YOUR TASK: Look over the lines below. Report each one that includes the string "agent".

PROVIDED INFORMATION:
++++++++++++++++++++

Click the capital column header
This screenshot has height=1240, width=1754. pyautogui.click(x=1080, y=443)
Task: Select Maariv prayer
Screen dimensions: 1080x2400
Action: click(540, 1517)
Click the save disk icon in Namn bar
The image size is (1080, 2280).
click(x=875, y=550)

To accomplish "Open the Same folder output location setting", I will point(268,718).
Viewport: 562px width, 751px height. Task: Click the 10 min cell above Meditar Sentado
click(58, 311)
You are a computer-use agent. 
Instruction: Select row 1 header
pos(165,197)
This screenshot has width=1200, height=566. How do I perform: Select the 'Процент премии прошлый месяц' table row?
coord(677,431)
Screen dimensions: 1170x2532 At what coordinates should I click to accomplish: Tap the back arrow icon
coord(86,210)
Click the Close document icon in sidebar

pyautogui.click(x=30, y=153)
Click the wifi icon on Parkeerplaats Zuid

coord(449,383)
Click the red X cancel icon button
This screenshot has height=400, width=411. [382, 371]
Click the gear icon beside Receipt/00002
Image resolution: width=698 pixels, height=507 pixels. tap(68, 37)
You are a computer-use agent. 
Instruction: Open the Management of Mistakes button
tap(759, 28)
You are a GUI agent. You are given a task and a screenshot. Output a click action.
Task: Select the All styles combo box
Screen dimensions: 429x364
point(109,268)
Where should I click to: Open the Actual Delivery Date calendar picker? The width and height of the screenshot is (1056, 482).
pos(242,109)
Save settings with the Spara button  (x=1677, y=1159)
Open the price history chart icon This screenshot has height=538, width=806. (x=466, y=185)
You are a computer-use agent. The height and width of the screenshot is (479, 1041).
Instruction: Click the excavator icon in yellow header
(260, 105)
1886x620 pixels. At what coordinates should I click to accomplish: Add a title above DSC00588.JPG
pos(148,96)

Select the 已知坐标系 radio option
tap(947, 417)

++++++++++++++++++++

WRITTEN RESPONSE:
You are a computer-use agent. 
You are a computer-use agent. 
You are a GUI agent. You are given a task and a screenshot. Output a click action.
You are a computer-use agent. The height and width of the screenshot is (479, 1041).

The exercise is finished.